**What to do:**
Pick out every line in the material below that contains the word "Zard" and copy each one.

[Extracted records]
▬▬▬▬▬▬▬▬▬▬

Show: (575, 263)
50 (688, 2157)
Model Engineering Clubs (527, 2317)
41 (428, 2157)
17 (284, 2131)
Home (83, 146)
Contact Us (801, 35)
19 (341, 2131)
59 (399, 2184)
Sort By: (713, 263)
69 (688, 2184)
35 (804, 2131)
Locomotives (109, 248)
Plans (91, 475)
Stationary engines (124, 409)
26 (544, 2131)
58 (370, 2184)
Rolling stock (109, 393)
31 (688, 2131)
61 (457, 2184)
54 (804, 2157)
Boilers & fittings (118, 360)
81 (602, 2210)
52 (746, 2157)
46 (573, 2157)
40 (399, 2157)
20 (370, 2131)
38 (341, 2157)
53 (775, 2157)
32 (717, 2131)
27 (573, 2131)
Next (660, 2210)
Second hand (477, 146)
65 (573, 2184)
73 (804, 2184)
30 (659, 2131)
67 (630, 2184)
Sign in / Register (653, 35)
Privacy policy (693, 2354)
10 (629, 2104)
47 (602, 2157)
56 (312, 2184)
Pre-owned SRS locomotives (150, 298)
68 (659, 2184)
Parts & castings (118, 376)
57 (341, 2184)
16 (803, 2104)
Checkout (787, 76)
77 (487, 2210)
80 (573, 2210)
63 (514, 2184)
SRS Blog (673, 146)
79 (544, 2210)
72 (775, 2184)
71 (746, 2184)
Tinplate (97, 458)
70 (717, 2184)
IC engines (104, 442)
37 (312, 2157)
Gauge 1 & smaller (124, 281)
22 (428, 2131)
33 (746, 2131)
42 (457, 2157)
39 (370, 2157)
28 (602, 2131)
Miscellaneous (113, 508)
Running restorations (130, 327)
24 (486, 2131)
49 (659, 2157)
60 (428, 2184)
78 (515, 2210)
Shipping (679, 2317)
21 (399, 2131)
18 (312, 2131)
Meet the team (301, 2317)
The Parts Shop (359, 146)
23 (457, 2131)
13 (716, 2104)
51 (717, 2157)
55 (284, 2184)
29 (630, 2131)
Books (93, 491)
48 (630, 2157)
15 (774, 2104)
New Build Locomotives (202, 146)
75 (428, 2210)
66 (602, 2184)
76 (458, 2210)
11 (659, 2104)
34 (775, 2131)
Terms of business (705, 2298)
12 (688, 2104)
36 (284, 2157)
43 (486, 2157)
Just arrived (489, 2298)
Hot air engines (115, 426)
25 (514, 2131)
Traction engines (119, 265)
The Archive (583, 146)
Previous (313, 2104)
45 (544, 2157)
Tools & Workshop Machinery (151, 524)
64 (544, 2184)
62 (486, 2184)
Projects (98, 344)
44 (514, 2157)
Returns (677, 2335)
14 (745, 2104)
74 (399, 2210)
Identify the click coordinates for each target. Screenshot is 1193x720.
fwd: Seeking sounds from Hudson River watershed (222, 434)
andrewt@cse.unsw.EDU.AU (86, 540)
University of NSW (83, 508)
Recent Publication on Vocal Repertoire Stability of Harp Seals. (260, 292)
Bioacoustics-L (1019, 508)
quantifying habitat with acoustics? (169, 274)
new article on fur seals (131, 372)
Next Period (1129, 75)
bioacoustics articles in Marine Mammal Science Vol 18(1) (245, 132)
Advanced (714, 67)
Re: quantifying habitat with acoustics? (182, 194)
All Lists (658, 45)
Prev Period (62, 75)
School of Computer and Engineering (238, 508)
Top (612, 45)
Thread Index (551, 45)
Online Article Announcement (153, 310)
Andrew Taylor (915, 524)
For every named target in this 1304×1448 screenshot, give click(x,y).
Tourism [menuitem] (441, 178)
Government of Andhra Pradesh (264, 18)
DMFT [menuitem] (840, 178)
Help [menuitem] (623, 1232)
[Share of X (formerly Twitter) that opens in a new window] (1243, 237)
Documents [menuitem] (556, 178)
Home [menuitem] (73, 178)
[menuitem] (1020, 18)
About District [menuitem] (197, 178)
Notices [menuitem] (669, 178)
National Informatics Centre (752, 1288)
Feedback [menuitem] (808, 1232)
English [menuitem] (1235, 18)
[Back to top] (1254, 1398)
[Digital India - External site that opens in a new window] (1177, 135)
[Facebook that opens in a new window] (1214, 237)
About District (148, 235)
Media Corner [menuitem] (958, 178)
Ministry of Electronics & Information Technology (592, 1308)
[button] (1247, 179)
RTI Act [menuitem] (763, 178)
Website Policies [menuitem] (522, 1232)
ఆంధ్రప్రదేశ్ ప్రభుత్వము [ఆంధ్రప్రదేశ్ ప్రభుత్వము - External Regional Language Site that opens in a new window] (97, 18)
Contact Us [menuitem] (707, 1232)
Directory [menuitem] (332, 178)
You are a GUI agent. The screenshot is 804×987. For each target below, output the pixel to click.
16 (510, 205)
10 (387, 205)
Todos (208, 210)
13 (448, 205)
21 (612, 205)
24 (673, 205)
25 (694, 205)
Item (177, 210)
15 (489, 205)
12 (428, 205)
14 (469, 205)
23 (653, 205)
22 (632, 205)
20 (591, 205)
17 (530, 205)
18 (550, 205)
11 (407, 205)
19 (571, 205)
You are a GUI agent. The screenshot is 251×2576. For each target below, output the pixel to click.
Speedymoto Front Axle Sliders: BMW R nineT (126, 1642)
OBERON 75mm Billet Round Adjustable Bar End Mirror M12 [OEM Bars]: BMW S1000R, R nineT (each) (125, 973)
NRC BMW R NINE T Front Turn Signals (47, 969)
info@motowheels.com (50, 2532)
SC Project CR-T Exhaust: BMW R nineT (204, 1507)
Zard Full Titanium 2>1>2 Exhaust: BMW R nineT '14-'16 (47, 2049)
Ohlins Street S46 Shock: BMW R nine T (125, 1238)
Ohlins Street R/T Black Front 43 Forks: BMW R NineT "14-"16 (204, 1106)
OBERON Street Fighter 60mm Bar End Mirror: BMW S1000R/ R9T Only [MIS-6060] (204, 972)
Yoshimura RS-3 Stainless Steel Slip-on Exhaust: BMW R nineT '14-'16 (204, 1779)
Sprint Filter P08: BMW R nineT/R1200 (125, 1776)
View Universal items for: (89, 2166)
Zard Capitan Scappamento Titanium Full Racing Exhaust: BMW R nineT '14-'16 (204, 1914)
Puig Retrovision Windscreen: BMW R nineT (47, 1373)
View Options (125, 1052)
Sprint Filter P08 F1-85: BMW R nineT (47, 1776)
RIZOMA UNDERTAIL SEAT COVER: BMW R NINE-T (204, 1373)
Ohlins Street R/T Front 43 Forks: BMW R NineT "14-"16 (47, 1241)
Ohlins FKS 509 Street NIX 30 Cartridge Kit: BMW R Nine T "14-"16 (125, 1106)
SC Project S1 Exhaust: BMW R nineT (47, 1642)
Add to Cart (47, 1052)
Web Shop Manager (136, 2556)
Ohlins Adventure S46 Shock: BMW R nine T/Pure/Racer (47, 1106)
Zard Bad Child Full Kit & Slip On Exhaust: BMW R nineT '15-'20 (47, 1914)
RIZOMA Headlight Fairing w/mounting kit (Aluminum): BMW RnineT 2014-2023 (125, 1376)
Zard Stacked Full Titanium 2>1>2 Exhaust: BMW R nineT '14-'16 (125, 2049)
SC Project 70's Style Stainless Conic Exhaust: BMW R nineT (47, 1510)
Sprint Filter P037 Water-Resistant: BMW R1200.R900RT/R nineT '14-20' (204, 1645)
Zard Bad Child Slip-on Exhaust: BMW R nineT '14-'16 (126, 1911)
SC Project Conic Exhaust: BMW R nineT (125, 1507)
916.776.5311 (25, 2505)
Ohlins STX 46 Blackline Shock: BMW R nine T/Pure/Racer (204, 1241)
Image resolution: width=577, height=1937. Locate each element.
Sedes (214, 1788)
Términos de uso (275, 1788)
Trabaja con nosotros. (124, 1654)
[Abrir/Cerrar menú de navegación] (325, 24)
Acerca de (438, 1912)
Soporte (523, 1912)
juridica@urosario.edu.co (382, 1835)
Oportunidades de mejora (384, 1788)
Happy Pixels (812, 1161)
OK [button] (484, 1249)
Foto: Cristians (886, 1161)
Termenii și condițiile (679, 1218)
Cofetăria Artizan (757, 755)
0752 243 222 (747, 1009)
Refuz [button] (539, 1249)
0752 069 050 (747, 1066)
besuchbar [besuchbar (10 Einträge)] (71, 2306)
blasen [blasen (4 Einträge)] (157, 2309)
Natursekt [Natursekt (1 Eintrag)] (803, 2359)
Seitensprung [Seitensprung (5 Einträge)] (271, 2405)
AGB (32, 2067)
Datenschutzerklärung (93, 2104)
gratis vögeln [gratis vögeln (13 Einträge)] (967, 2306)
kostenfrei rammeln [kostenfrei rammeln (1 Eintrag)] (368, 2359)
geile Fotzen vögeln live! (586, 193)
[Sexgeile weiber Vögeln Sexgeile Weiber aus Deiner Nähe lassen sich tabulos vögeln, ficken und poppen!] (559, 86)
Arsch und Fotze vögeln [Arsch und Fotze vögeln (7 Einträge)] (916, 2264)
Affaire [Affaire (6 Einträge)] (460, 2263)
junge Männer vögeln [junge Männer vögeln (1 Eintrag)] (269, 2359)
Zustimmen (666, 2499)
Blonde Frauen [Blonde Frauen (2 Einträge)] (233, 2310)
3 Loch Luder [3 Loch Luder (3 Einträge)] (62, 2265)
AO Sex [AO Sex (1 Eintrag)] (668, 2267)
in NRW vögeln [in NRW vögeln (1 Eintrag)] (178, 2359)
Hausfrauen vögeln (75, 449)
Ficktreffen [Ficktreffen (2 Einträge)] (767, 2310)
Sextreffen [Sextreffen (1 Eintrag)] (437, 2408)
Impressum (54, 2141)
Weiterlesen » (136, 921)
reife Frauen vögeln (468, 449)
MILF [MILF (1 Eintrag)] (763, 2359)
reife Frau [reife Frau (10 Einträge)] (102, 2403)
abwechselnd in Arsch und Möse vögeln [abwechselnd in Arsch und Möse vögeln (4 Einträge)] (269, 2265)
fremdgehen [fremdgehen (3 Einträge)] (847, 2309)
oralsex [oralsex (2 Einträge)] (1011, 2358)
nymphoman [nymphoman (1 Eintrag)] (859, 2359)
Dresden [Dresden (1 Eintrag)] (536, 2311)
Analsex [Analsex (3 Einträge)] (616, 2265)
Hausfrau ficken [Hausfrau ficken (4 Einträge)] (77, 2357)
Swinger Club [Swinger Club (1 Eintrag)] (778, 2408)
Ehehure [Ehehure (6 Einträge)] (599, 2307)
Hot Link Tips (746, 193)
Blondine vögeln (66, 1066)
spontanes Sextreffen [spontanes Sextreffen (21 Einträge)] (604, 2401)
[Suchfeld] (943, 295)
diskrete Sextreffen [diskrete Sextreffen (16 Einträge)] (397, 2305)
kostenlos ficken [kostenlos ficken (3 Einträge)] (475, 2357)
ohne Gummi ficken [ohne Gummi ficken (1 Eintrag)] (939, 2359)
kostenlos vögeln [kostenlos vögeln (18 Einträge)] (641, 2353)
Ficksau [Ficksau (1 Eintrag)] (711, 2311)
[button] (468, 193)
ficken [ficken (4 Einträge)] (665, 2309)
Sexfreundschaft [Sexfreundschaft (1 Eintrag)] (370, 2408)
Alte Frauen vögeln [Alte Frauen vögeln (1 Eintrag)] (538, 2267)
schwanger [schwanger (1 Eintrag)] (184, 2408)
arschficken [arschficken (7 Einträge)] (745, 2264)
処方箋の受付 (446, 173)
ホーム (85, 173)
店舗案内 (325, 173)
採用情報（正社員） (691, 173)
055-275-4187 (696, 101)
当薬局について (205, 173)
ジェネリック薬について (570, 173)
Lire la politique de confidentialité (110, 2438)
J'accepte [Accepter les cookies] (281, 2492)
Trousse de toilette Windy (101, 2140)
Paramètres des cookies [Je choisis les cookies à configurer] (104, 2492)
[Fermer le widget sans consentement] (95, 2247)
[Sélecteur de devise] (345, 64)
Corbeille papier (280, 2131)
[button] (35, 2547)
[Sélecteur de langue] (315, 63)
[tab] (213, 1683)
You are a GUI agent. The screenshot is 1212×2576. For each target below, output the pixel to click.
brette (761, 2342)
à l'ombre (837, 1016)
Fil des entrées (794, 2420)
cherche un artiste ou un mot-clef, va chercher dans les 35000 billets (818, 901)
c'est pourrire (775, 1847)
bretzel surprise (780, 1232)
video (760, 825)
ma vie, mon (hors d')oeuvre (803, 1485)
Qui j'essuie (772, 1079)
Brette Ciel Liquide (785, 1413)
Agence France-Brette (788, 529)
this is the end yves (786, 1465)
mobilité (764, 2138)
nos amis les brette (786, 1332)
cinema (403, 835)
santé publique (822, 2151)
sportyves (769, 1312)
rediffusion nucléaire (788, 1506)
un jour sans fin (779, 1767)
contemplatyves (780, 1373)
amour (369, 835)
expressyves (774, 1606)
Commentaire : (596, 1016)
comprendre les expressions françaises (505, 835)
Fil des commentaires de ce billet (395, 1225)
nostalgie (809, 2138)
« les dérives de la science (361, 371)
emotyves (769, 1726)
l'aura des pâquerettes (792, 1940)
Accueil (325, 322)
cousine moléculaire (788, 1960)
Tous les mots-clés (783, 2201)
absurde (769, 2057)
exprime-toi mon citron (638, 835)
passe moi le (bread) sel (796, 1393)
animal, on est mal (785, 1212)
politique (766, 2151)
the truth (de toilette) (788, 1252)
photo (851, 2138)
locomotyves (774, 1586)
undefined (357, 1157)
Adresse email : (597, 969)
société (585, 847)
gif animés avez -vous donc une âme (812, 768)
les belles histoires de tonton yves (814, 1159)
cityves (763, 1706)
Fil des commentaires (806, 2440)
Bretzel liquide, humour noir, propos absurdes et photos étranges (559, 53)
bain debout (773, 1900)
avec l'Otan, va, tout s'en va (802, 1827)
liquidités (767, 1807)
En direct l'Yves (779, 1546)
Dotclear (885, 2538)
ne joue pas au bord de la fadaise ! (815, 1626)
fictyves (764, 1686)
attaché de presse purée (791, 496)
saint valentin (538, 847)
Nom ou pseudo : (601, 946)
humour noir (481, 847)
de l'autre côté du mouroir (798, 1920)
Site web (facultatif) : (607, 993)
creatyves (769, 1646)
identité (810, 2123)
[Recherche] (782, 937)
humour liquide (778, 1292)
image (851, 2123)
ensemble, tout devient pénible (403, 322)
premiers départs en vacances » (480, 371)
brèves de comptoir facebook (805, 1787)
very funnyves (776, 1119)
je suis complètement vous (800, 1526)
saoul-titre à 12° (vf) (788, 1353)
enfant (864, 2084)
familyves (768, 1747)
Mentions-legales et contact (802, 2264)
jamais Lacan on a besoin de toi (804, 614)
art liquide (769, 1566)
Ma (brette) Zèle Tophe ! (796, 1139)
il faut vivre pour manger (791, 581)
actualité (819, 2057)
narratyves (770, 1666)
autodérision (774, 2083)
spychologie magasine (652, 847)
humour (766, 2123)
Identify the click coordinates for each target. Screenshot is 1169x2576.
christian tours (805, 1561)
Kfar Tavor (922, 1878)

▬▬▬▬▬▬▬▬▬▬

**Exercise output:**
Zard Full Titanium 2>1>2 Exhaust: BMW R nineT '14-'16 (47, 2049)
Zard Capitan Scappamento Titanium Full Racing Exhaust: BMW R nineT '14-'16 (204, 1914)
Zard Bad Child Full Kit & Slip On Exhaust: BMW R nineT '15-'20 (47, 1914)
Zard Stacked Full Titanium 2>1>2 Exhaust: BMW R nineT '14-'16 (125, 2049)
Zard Bad Child Slip-on Exhaust: BMW R nineT '14-'16 (126, 1911)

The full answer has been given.